Underhay Oil…

Ten years ago, Don Bull published a story from Mark Woodard about his new discovery; that of a Underhay Oil corkscrew, which was a new discovery from the back of O’Leary (or  BOO as we affectionally refer to it).  The patent was an A.W. Stephens patent for a cigar perforator.  You can read about Mark’s discovery here.

Now, the Stephens is definitely rare.  Shortly after Mark’s piece was published on Don’s site.  Barry Taylor submitted a photo of his Stephens.  And, beyond those two, no others had turned up.  And, not for a lack of trying to find them.  Whenever a Clough sheath turns up on eBay, I give it a second look.  And, whenever I see them laying at a booth whilst hunting, I am sure to check.

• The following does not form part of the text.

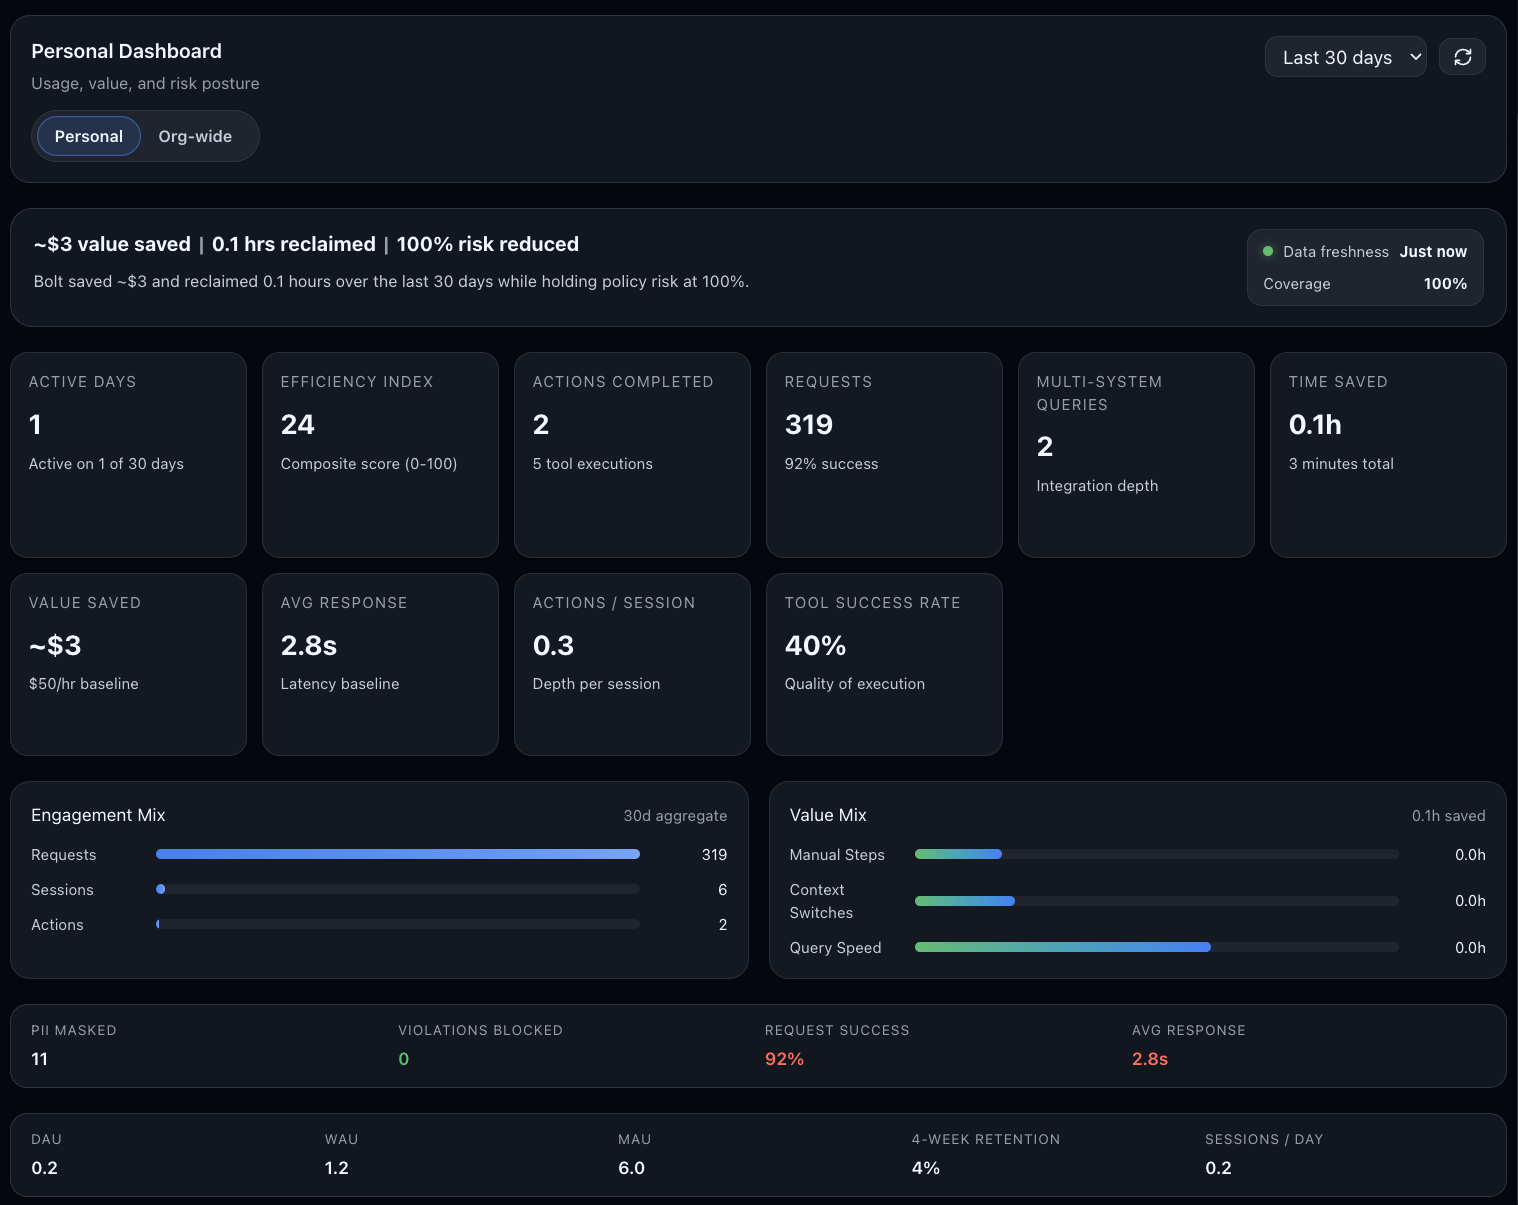The image size is (1518, 1205).
Task: Click the Efficiency Index score card
Action: [380, 454]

That constant checking finally paid off a few years ago, when I managed to find a Stephens patent at Brimfield.  This one is an advertisement for John the Shoeman…for those that missed that blog, you can read it here.

shoeman

 

The Stephens made my best 6 for that year!

best62013

Still, I keep looking at each Clough when I am out hunting.  And on occasion, when the sheath looks correct* on an online listing, I will message the seller and ask if there is a little spike in the hollowed out end opposite where the corkscrew is inserted.

I will add here, that regardless of how I try to word that question about the would-be-Stephens, it is usually met with a little confusion on what I am asking about.

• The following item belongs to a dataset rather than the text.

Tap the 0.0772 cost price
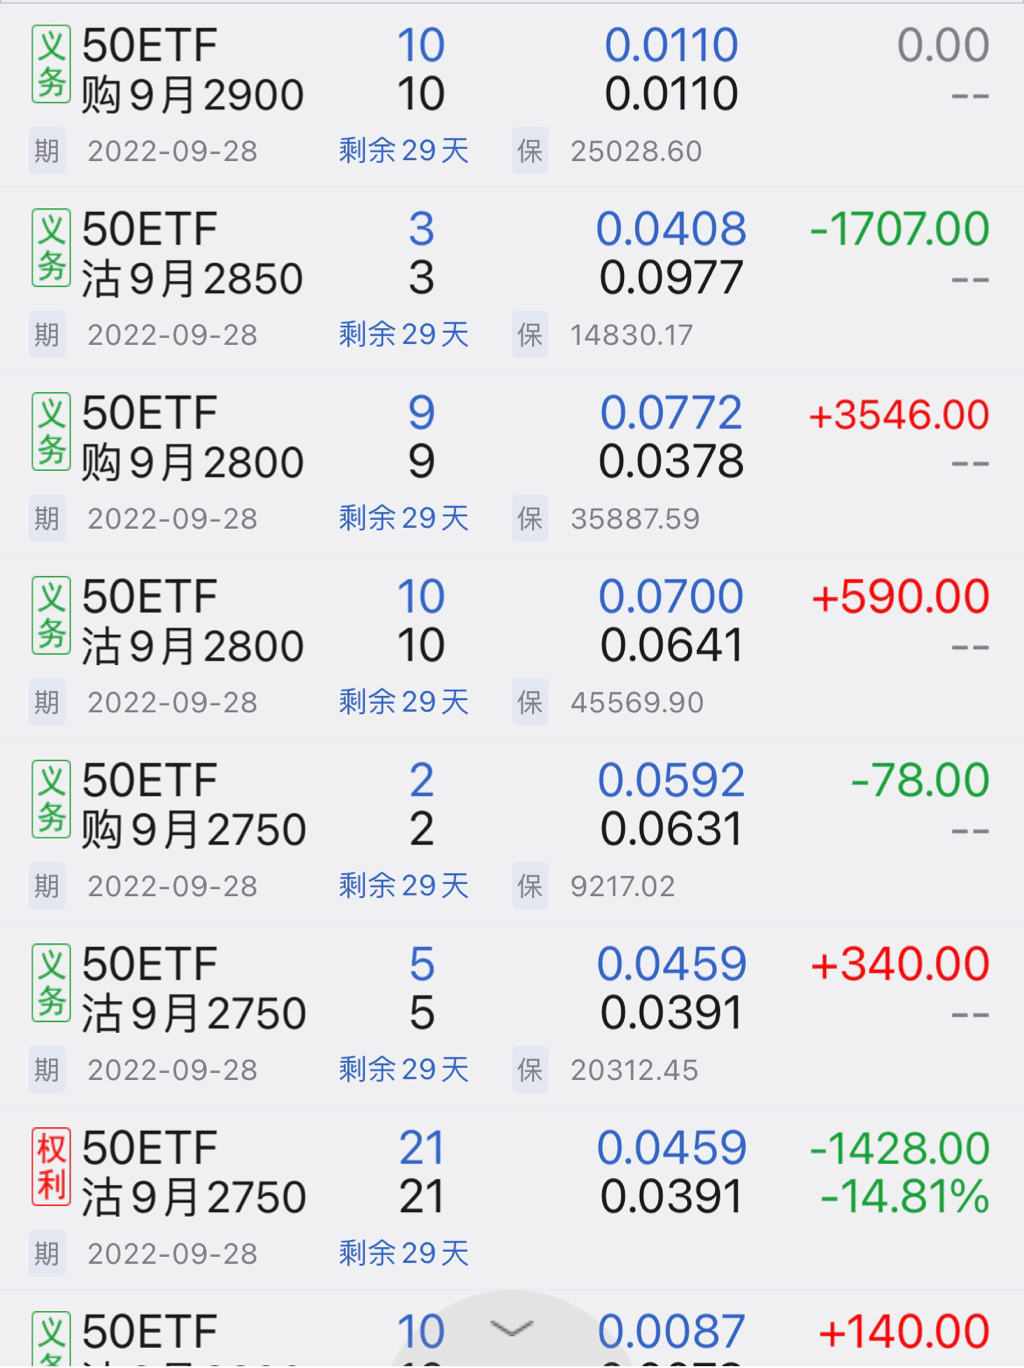 tap(671, 413)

And, the fact is that for all of the asking, not that there is a lot of asking, no one to this point has said, “Yes.”

Recently however, a seller on eBay listed a wooden sheath corkscrew that looked more than correct.  In fact, it had the marking of Underhay Oil on the sheath.  Well, more accurately, the seller said it was marked Underhay Oil as the images didn’t really show any markings.  And, they were blurry at that.

underhay3

With a buy it now of a pretty fair price, was it worth taking a chance?  Would a company that advertised on a Stephens patent also advertising on a Clough?

Fortunately, the seller also referenced that it read A.W. Stephens…

Okay…all these things would suggest that it is the Cigar Perforator patent with corkscrew…except, the year the seller was giving wasn’t correct; mentioning 1906.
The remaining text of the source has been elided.